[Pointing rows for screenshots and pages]
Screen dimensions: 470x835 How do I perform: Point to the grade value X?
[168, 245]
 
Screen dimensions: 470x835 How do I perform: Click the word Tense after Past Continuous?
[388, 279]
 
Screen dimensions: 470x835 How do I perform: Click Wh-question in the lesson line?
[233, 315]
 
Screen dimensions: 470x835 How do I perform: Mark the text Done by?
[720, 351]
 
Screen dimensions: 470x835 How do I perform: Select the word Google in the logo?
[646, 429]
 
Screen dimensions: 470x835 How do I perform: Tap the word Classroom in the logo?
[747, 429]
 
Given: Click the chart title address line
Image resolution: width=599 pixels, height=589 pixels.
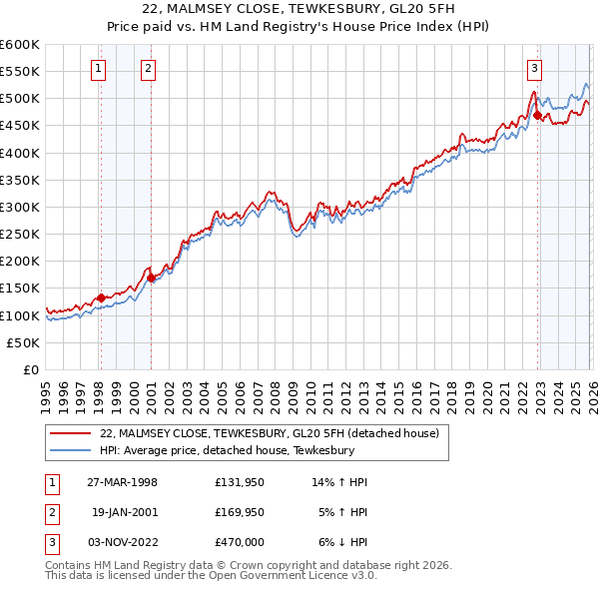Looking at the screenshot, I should [x=299, y=8].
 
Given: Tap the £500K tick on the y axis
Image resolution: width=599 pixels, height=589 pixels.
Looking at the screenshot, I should [x=20, y=99].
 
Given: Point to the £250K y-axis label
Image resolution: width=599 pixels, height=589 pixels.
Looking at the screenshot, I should [x=20, y=234].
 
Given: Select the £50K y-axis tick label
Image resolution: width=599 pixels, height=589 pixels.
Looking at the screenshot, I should [x=24, y=342].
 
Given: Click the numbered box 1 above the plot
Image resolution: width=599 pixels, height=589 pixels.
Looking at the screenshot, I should [x=100, y=69].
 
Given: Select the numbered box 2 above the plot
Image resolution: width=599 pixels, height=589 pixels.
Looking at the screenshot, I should [x=148, y=69].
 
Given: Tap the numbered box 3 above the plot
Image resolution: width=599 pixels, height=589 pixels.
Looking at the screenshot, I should [x=534, y=69].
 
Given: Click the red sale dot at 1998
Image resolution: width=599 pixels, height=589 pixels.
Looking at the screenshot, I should [x=101, y=296].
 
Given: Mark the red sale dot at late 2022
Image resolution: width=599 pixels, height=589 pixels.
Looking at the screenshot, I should [x=537, y=115].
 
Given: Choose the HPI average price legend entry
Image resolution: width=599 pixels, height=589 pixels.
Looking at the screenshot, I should [x=228, y=450].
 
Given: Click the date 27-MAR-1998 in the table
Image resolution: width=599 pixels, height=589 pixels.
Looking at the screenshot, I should [x=122, y=482].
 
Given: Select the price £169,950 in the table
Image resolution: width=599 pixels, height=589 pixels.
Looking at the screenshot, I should [x=240, y=512].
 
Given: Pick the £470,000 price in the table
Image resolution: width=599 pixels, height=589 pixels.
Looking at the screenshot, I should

# EXERCISE BRIEF
Tally the lines in the rows above that contain the string "sale", treating uppercase and lowercase as different. Reply with the number alone.

# EXPECTED ANSWER
2